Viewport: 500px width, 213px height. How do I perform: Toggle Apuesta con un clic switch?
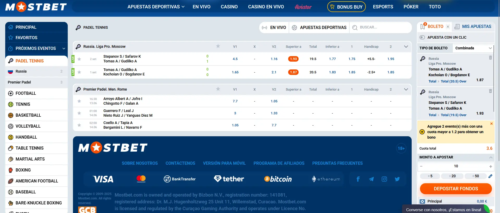(422, 37)
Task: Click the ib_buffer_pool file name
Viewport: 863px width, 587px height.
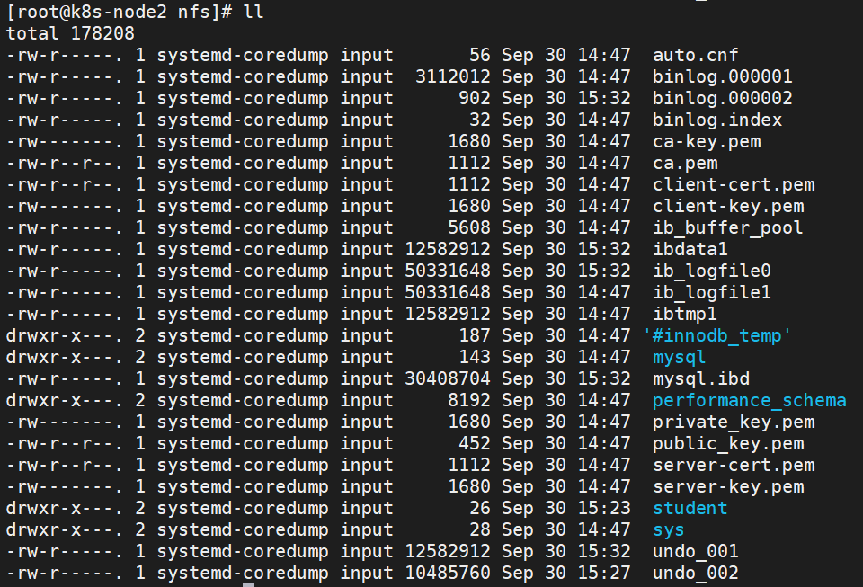Action: 727,228

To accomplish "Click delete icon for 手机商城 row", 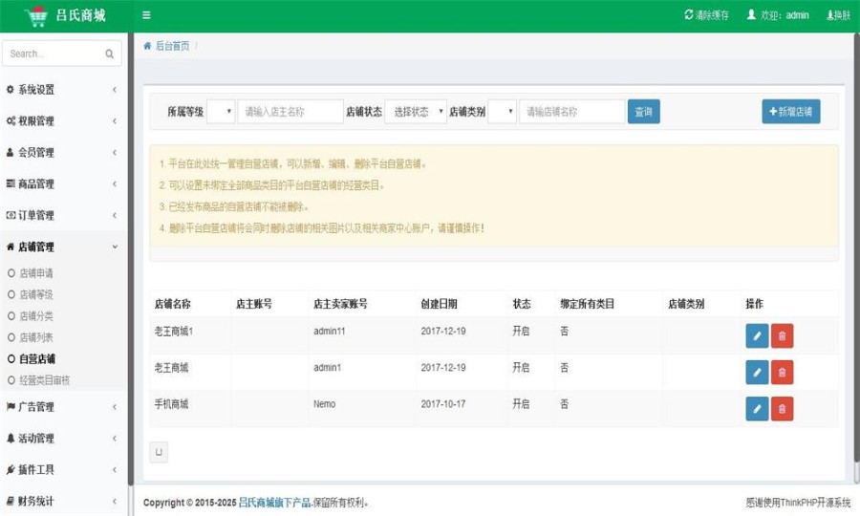I will (782, 409).
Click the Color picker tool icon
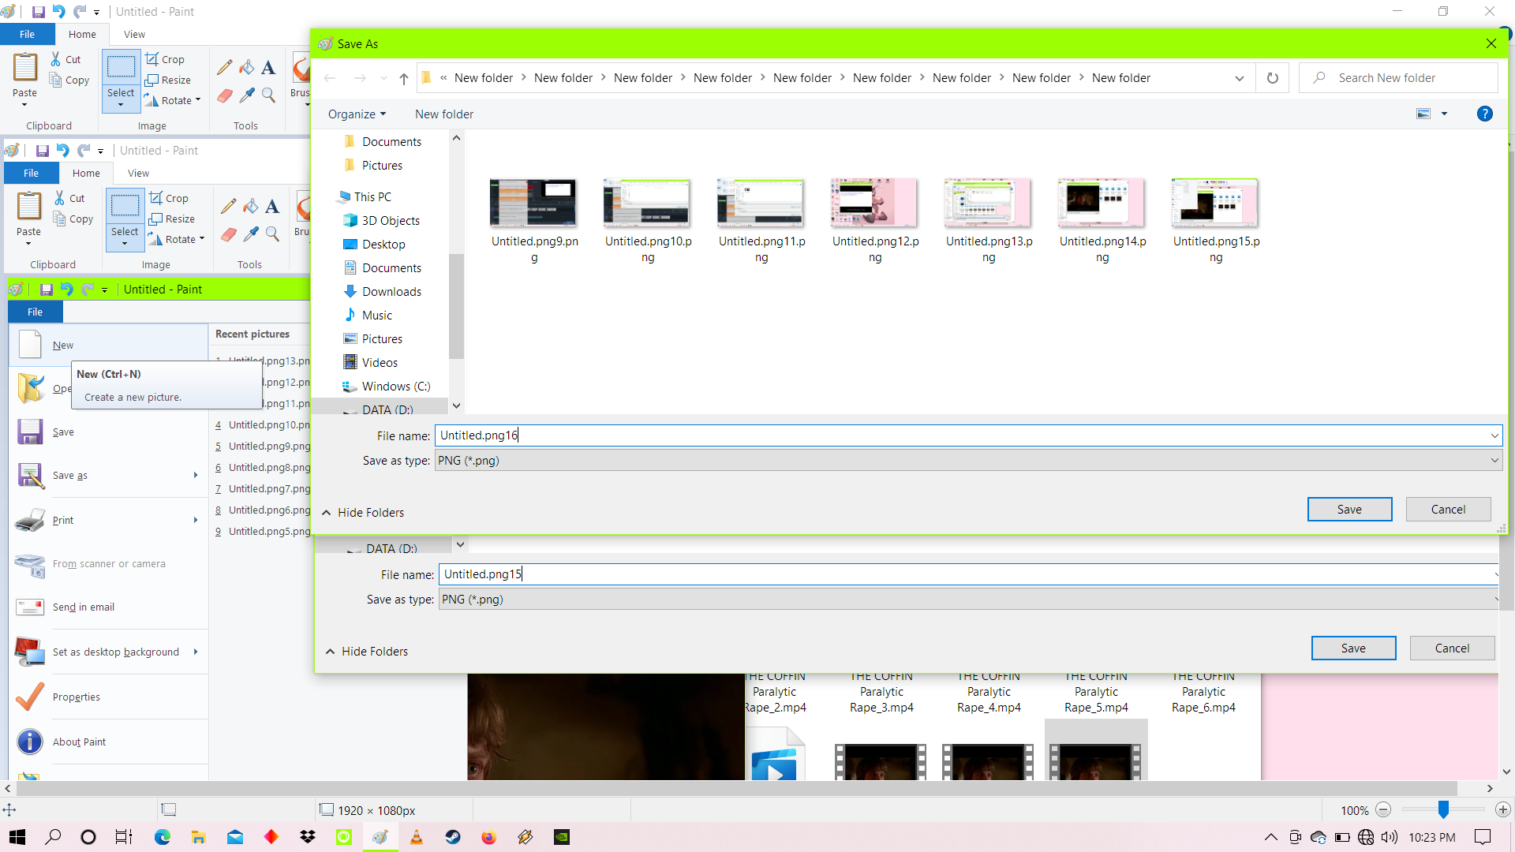This screenshot has height=852, width=1515. (x=247, y=95)
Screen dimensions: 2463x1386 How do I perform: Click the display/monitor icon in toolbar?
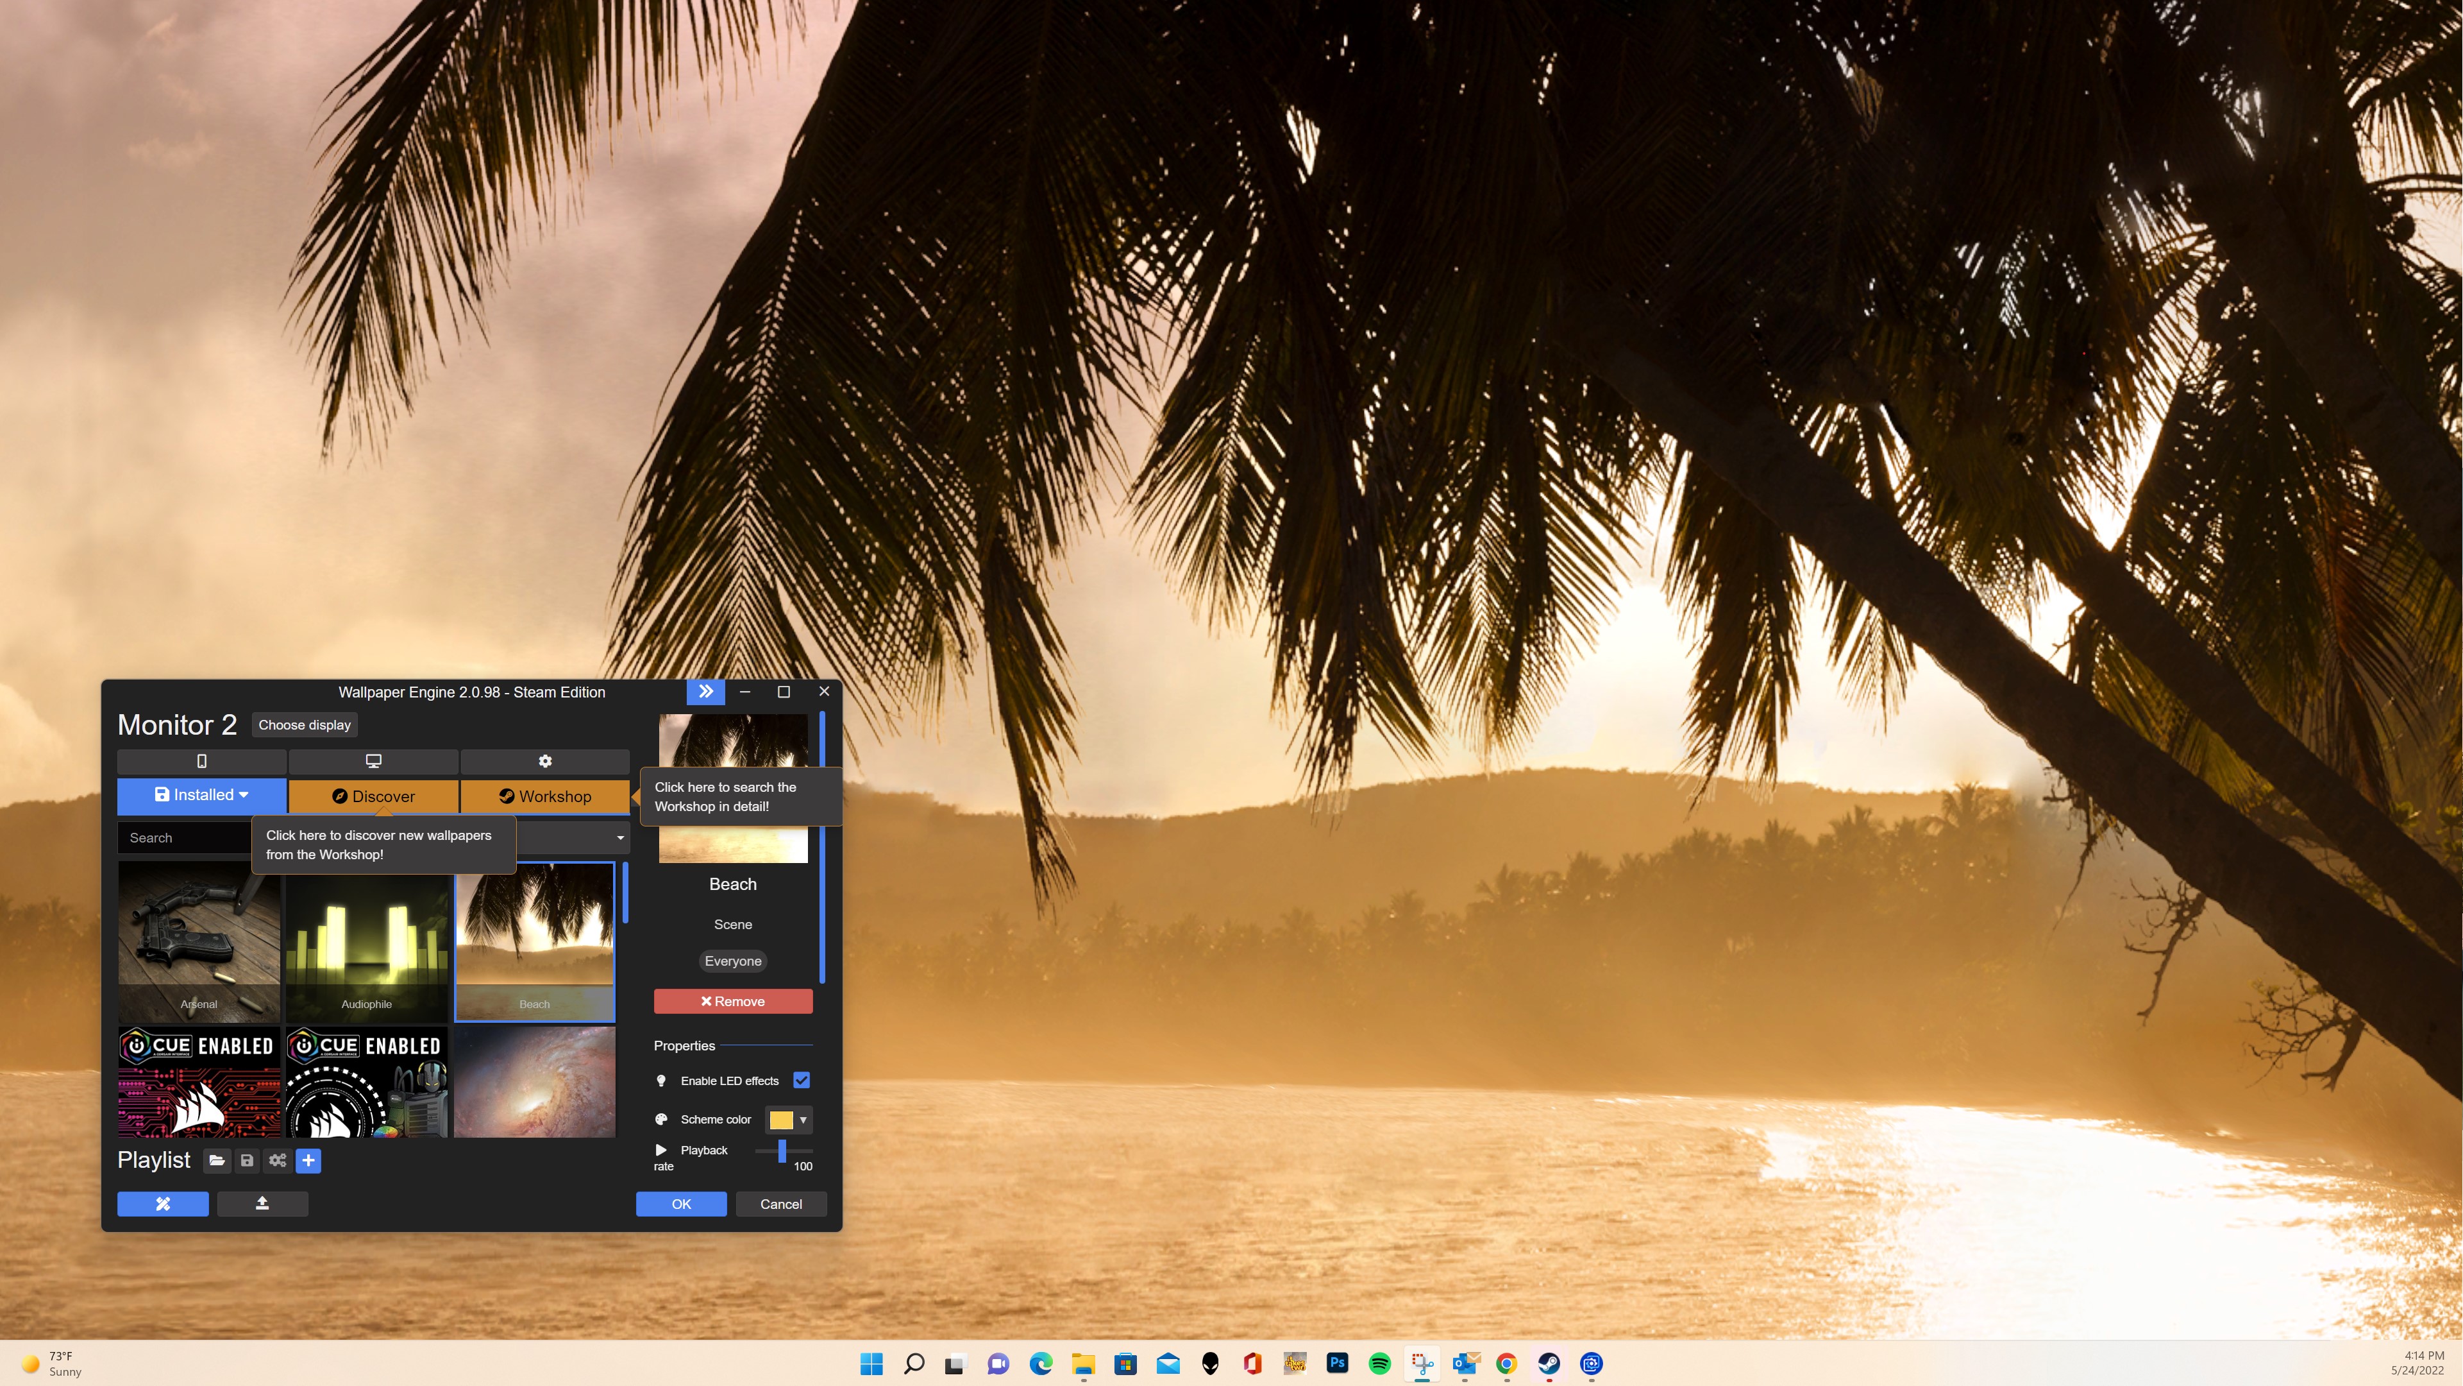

=-=-=

(EXERCISE PROMPT):
Beginning with the line with "Click the Color picker tool icon", repeat the entries above exactly, up to and including the last line, leaving out pictures.

(EXPECTED ANSWER):
Click the Color picker tool icon
This screenshot has height=852, width=1515. (x=247, y=95)
Screen dimensions: 2463x1386 How do I perform: Click the display/monitor icon in toolbar?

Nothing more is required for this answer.